Lillard: Star Players Owe Their Teammates And Fans The Truth

The Portland Trail Blazers have made the playoffs in four consecutive seasons, twice advancing to the second round. Portland, though, hopes to improve on last year’s 41-41 finish.

Adding Carmelo Anthony would certainly help in that endeavor, which is why Portland’s leading scorer, Damian Lillard, is recruiting the 10-time All-Star.

“(I sent) a text message just to touch base,” Lillard said on CBS Sports Radio’s Reiter Than You. “You don’t want to be too forward into another person’s situation or into their privacy. But I just thought it was important to make sure that he heard me out and he knew that the interest came from the players. If he was to come here, he would have to get on the court with us and he would have to have a relationship with us. So I sent him a message, and we had a short conversation.”

 

 

Anthony averaged 22.4 points per game for the Knicks last season. Whether he winds up in Portland remains to be seen.

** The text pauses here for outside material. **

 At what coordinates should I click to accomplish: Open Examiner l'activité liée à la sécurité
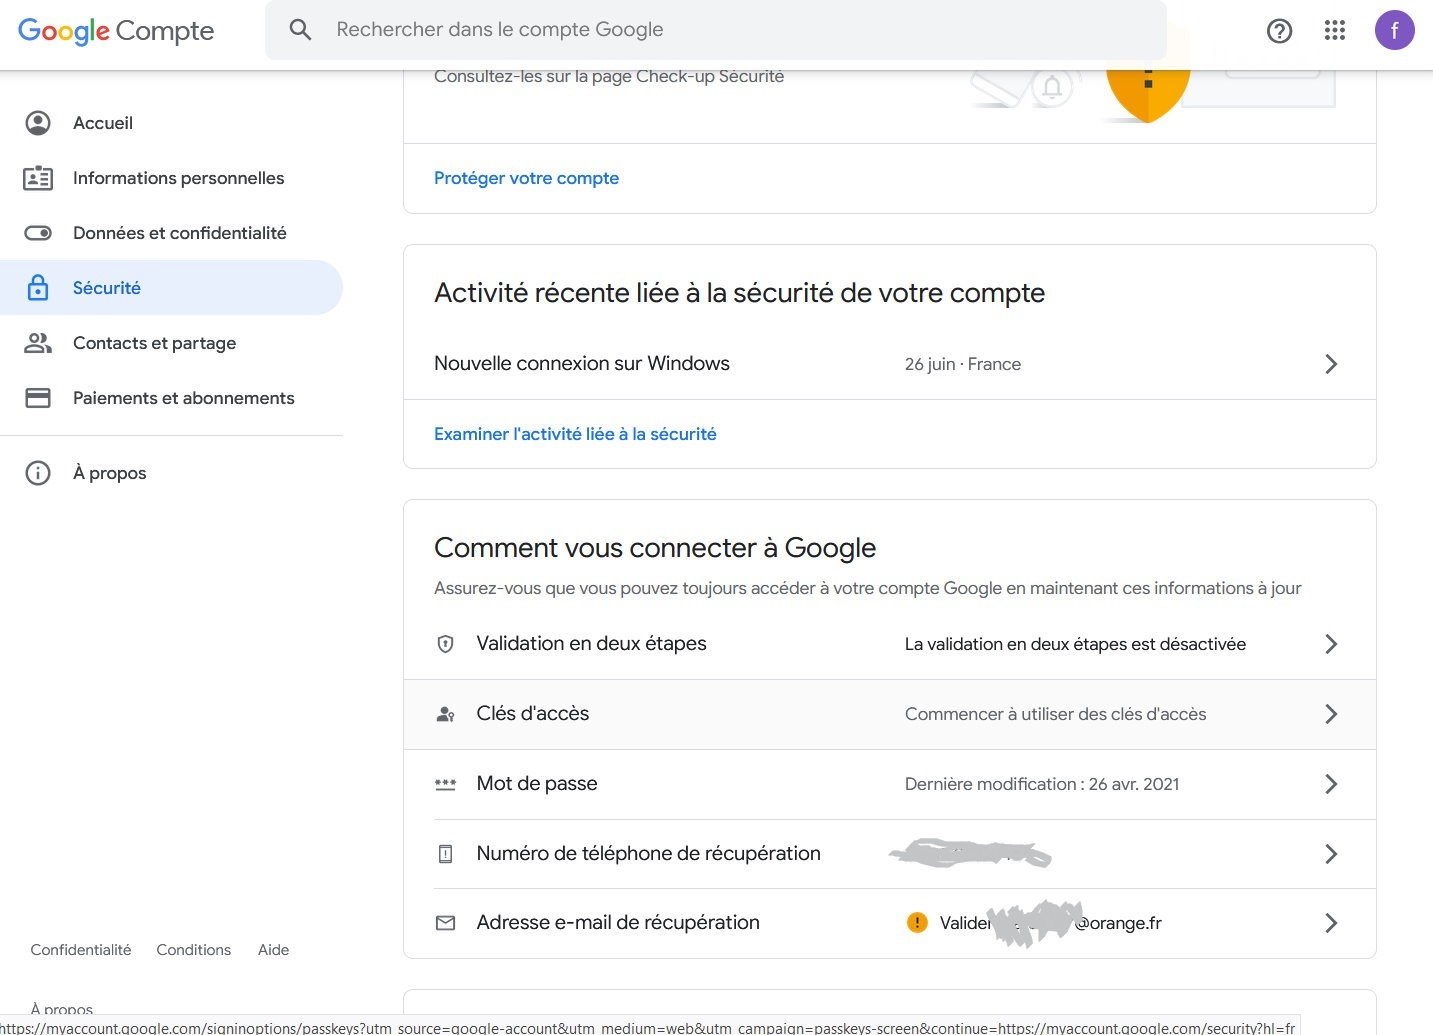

“You just never know in the NBA,” Lillard said. “Anything can happen. I’m not sure where I stand as far as my confidence in it, but I’ve reached out to him and told him we’re very interested, we would love to have him, what he can do to help our team, and why it would make sense. That’s all it is.”

Speaking of All-Stars potentially on the move, Lillard also weighed in on the Kyrie Irving drama in Cleveland. Lillard knows what it’s like for a star player to leave a franchise, as LaMarcus Aldridge left Portland in 2015.

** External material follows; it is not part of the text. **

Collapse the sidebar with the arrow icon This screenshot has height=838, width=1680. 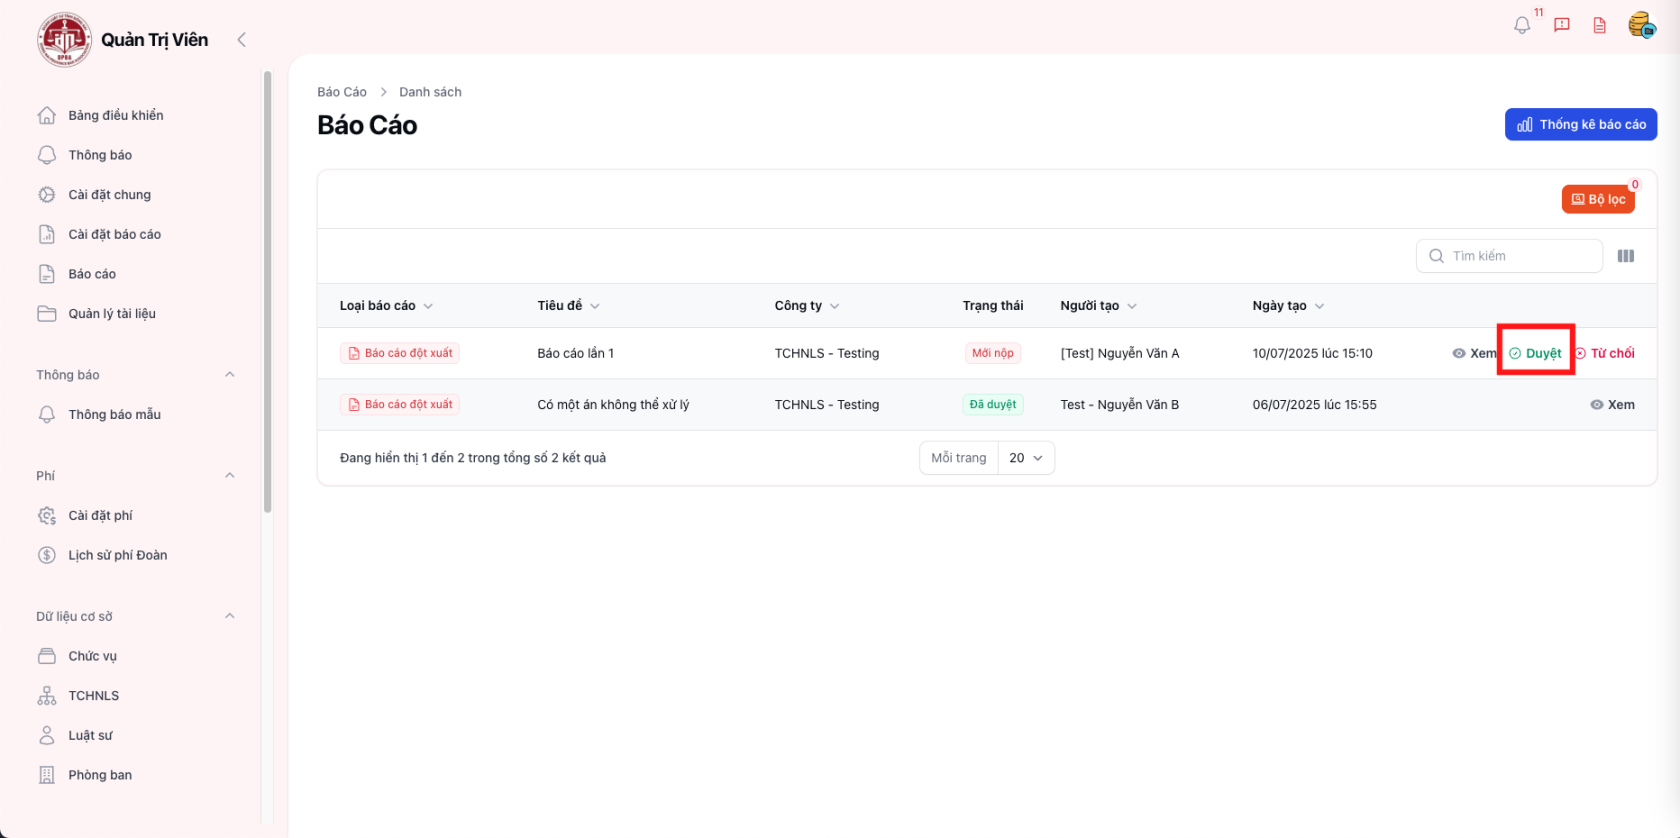click(x=241, y=40)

Lillard said star players owe their teammates and fans the truth.

“You owe your teammates first because those are the guys that you spend the most time around that you have relationships with, more so than anybody else,” Lillard said. “And also the fans because they are part of your team. They’re the people that come and cheer for you and support you as much as anybody. So I think they’re the two groups of people that you owe the truth. They deserve to know the truth in where you stand and what your plans are.”

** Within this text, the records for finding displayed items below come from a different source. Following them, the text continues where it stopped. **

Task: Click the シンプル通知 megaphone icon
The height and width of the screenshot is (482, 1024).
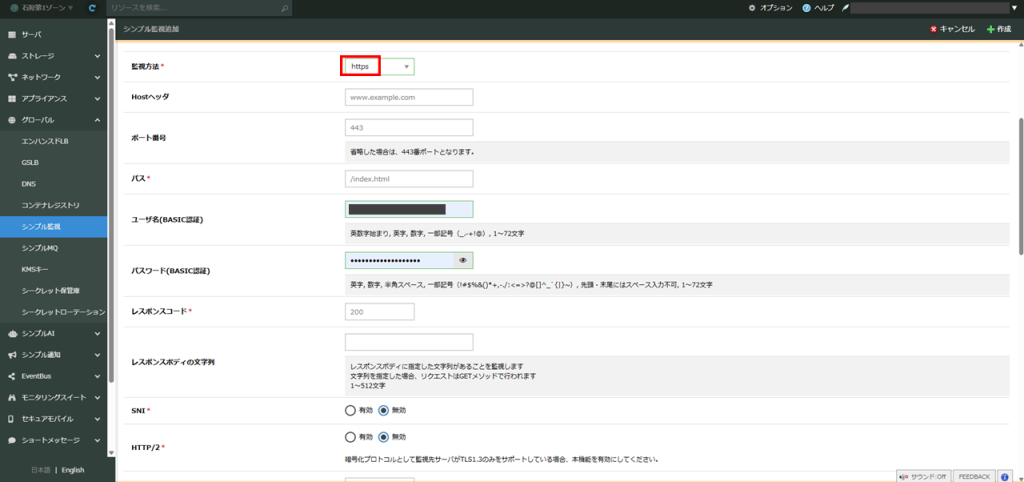Action: click(x=12, y=355)
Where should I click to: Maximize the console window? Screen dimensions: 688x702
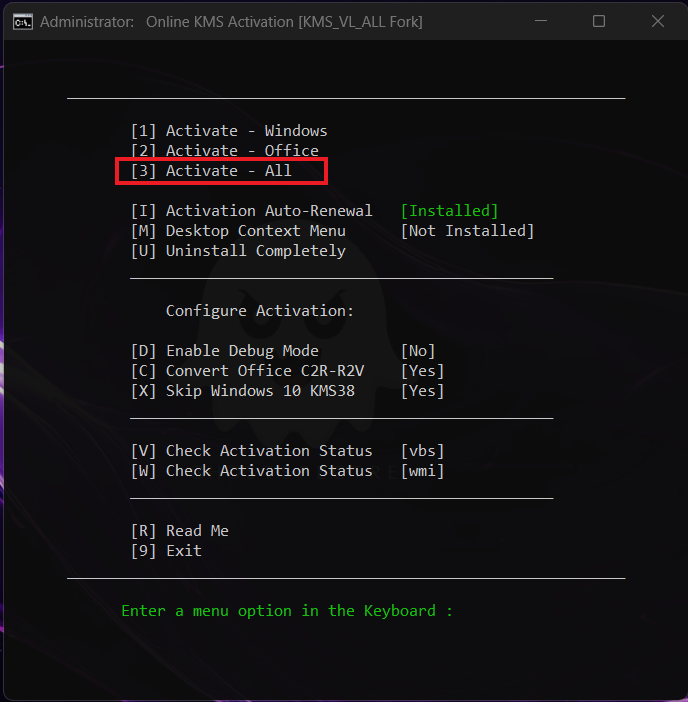(x=598, y=21)
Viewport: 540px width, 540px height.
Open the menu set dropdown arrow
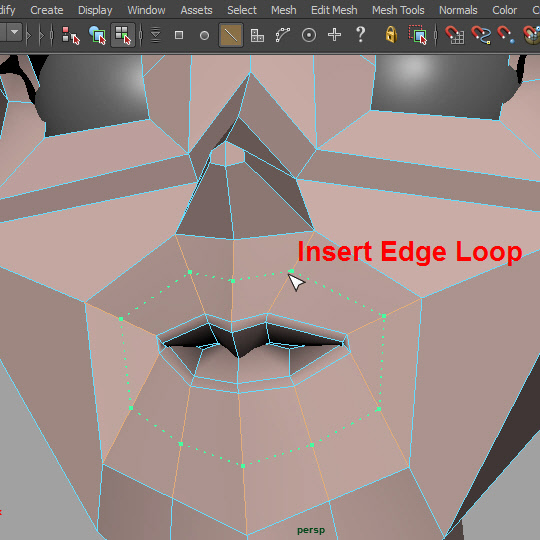click(x=14, y=32)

Lillard, who averaged 27.8 points for Portland last season, signed a five-year extension with the Trail Blazers in 2015. He is perfectly content playing in a smaller market.

“I don’t play for a market size,” he said. “I think I play for a great organization, I play for a great coaching staff, myself and my family love living in Portland, I’m close to my hometown, I play in the playoffs every year – I have no reason to be concerned with the extra stuff. Everything that comes my way is because of my work that I do on the court and because of the kind of person that I was raised to be and the kind of person that I am. So I don’t feel like there’s anything that I’m missing out on or anything that I can’t accomplish where I am now.”

Lillard also shared his thoughts on the NBA Summer League. The 27-year-old was Summer League co-MVP in 2012 with Josh Selby.

What, if anything, translates from the Summer League to the NBA?

“I think you can only read so much into it,” Lillard said. “I think it’s more important to see how a guy plays more so than what kind of numbers he has because if you got a guy going out there that’s going to be playing with two All-Stars and he’s out there scoring 30, it’s not likely that’s what the team is going to want to see him coming in and doing. But if you look at a guy like Lonzo Ball who’s out there playing the game simple, he’s kicking the ball ahead, he’s making the right plays, he’s taking open shots – that’s going to be the way that you want to see him play. I think it’s just how a guy plays the game as opposed to what his numbers says or whether he’s MVP or not.”